Internet searches are a different matter- Dr Stephens-Davidowitz likened Google searches to 'digital truth serum'. People are comfortable telling their browsers things that they don't tell other people. According to Google trends, searches for porn were more common than searches for weather reports among twenty percent of men and four percent of women. Search engines give users incentives to tell the truth... if one wants the results one wants, one must use the proper search terms to find them.
Dr Stephens-Davidowitz noted that Google searches revealed a lot of secret racism that was missed by polls. A map of racist Google searches correlates uncomfortably with a map of support for Donald Trump's candidacy. Dr Stephens-Davidowitz noted that the true divide when it comes to frequency of racist searches targeting African-Americans is not North vs South, but East vs West, with a higher percentage of easterners using racist search terms. It is pretty safe to say that racism is the number one factor in the ascendancy of Trump.
In another recent survey concerning sexuality, the highest percentage of men claiming that they are gay was in Rhode Island, with 4.8% of respondents answering in the affirmative. The state with the lowest percentage of affirmative responses was Mississippi, with 2.7%. In contrast, the percentage of Google users searching for gay porn was 5.3% in RI and 4.8% in MS. The numbers are similar everywhere. Among women, the search term 'Is my husband gay?' occurs ten times more frequently than 'Is my husband cheating?' and eight times more frequently than 'Is my husband depressed?' This query is most common down South.

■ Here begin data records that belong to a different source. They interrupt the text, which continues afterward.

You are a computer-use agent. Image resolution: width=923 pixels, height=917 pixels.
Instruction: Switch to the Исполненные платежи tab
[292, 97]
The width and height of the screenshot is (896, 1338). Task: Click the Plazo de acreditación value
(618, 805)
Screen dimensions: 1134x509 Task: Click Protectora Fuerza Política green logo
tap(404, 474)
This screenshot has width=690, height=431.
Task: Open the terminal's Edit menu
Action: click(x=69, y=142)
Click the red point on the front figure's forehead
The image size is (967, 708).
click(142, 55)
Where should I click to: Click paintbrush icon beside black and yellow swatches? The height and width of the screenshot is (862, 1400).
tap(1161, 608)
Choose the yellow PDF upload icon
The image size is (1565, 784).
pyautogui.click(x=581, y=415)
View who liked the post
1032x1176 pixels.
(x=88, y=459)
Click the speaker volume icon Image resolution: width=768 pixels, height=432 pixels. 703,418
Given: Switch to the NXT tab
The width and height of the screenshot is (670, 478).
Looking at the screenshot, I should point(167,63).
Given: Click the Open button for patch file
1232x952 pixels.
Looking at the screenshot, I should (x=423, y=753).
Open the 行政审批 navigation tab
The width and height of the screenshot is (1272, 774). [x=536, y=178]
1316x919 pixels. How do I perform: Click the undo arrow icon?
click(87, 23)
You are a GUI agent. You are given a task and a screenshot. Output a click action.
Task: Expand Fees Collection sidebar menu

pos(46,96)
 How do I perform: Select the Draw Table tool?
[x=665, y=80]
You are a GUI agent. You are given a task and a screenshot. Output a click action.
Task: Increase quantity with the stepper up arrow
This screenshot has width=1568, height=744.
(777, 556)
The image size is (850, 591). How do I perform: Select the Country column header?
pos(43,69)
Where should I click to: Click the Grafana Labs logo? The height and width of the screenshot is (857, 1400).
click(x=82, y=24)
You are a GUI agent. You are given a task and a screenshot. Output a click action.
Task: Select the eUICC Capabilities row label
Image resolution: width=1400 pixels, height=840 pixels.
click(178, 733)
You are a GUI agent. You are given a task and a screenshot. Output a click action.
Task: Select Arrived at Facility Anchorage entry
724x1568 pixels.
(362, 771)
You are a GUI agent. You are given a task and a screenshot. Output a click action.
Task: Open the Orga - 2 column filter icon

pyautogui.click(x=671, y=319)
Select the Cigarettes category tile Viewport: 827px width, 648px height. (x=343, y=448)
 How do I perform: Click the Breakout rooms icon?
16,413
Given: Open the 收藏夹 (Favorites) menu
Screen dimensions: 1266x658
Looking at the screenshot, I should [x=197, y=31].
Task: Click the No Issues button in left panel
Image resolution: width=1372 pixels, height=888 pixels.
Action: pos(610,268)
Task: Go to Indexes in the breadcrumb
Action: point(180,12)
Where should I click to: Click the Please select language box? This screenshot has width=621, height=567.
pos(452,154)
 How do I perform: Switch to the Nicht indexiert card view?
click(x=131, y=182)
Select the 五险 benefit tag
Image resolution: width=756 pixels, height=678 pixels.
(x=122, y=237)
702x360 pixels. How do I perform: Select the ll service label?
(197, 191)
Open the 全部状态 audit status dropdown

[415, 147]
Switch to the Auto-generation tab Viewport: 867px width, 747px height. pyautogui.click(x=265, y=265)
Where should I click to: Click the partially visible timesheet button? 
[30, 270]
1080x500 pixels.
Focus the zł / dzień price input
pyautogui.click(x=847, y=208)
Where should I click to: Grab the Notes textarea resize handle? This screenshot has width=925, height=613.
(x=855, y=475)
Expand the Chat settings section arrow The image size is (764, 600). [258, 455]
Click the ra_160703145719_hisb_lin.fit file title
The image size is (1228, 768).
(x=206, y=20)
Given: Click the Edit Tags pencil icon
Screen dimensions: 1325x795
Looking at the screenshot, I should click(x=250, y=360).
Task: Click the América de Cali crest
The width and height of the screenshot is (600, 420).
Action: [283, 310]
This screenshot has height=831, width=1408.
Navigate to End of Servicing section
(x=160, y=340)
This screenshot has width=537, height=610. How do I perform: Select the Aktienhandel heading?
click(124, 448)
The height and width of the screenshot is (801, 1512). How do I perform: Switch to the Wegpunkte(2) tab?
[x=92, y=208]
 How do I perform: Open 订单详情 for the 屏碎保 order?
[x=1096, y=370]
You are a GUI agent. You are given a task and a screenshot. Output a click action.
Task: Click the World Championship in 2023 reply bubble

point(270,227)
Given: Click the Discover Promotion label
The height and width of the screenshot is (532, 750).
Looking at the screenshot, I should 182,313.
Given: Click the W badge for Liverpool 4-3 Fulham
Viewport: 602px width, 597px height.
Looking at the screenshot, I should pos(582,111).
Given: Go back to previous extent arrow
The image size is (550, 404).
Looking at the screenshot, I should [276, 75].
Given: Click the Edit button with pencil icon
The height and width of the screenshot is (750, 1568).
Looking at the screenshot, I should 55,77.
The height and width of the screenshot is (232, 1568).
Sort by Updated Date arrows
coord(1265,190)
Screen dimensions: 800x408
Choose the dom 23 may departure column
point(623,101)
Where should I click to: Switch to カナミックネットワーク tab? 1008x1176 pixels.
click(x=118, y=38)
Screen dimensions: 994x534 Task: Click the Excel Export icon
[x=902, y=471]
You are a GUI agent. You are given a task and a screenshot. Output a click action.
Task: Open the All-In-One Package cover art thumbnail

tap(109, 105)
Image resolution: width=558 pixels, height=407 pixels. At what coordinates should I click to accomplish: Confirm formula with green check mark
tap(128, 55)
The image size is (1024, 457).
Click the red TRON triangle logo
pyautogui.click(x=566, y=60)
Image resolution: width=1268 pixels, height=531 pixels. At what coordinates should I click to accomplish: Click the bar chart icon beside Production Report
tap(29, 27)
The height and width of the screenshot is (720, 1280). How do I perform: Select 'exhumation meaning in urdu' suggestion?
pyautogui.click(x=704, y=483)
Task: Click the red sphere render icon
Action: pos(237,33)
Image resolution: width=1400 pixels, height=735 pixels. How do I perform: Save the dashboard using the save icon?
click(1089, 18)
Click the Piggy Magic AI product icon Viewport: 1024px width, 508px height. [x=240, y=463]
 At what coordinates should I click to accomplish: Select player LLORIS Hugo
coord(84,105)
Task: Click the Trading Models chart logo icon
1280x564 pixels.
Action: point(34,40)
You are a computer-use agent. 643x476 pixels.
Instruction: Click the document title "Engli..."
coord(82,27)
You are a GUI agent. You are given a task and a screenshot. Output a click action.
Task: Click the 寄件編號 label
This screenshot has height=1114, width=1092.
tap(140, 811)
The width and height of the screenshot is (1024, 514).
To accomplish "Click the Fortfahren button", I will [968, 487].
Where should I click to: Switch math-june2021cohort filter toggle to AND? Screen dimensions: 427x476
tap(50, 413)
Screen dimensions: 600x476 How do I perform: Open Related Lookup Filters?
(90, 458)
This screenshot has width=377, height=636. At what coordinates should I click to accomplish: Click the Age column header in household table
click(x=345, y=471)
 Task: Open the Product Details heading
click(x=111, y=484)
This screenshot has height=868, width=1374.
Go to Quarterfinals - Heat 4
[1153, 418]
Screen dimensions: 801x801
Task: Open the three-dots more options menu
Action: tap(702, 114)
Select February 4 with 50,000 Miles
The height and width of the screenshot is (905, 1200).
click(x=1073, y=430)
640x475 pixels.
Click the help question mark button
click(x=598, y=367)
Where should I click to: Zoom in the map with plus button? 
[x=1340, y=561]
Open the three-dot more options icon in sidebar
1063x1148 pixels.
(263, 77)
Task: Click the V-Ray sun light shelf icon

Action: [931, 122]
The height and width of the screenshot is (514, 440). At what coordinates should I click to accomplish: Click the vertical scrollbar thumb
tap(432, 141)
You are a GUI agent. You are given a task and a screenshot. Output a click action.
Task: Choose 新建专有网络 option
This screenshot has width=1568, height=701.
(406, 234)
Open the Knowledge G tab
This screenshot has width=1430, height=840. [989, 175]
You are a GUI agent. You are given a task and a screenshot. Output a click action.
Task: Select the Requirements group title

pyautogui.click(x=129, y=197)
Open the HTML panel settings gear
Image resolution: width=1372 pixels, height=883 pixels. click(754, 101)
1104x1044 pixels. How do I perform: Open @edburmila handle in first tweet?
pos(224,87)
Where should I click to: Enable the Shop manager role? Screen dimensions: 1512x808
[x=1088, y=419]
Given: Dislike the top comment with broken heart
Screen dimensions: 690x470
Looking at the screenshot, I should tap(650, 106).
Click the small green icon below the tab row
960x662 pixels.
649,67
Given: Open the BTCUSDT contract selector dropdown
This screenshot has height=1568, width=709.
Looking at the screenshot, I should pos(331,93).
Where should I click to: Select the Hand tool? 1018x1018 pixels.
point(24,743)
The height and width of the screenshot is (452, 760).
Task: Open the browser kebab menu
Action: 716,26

Another survey indicated that there is a self-induced abortion crisis. With more and more states restricting legal abortions, desperate girls and women are using the search term 'How do I perform an abortion myself?' This search term exploded around 2011, just as the crackdown occurred.
In India, the top way to complete the search term 'My husband wants me to' is 'breastfeed him'.
Dr Stephens-Davidowitz noted that, if Google just confirmed analysts suspicions, it wouldn't be so revolutionary, but the unexpected results of trend analysis revealed secrets that the researchers didn't suspect. He wryly noted that this was a BIG WIN for science. In the case of the Indian Google search terms, none of the experts knew that about the breastfeeding fetish.
If Google is 'digital truth serum', Dr Stephens-Davidowitz said, Facebook is a 'digital brag to friends about how good one's life is'. People are even more dishonest on Facebook than they are on surveys. While the National Enquirer sells more copies than The Atlantic, on Facebook the latter publication gets mentioned with forty-five times the frequency of the former. The top terms women use to describe their husbands on Facebook are: 'best', 'best friend', 'amazing', 'greatest', and 'so cute'. On Google, the top terms women use in searches regarding their husbands are: 'gay', 'jerk', 'amazing', 'annoying', and 'mean'. Dr Stephens-Davidowitz gave us a good piece of advice- knowing the truth is better than not knowing, don't compare your Google searches to others' Facebook posts.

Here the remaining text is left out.